_Study material_
————

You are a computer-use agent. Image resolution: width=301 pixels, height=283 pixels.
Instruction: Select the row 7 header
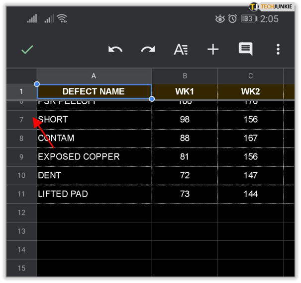pos(21,120)
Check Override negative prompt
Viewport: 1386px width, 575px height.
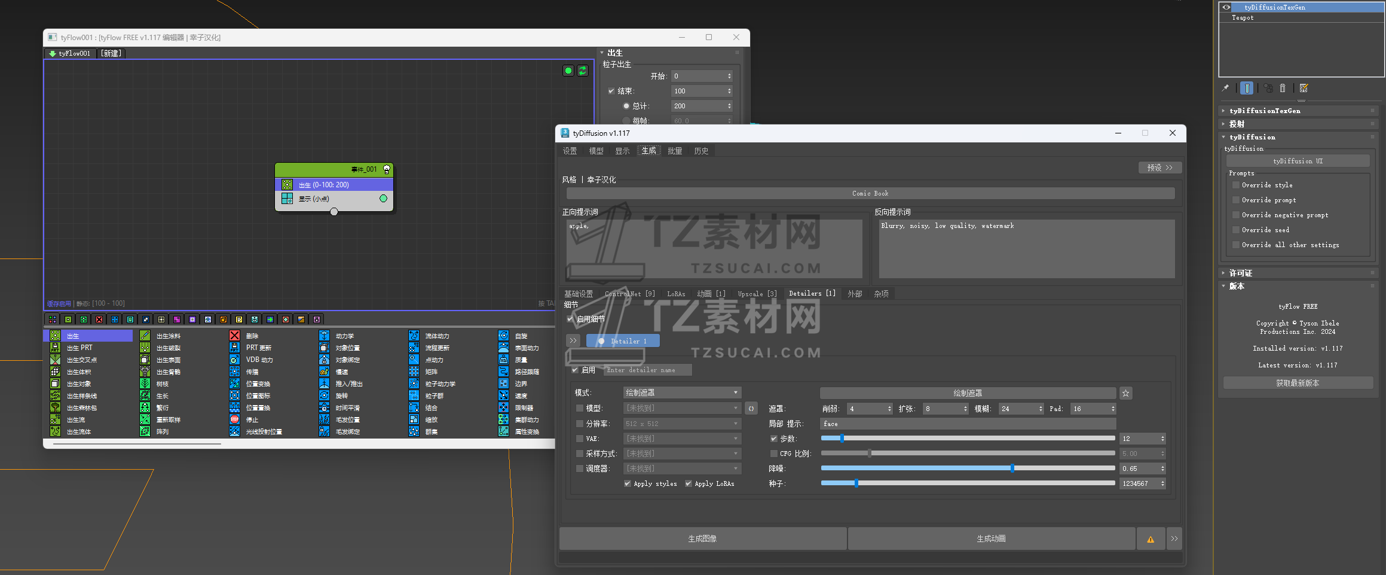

————

_Your instructions_
An exact copy of every entry, pictures left out, is what to write here.

_Your response_
You are a computer-use agent. Image resolution: width=301 pixels, height=283 pixels.
Instruction: Select the row 7 header
pos(21,120)
Check Override negative prompt
Viewport: 1386px width, 575px height.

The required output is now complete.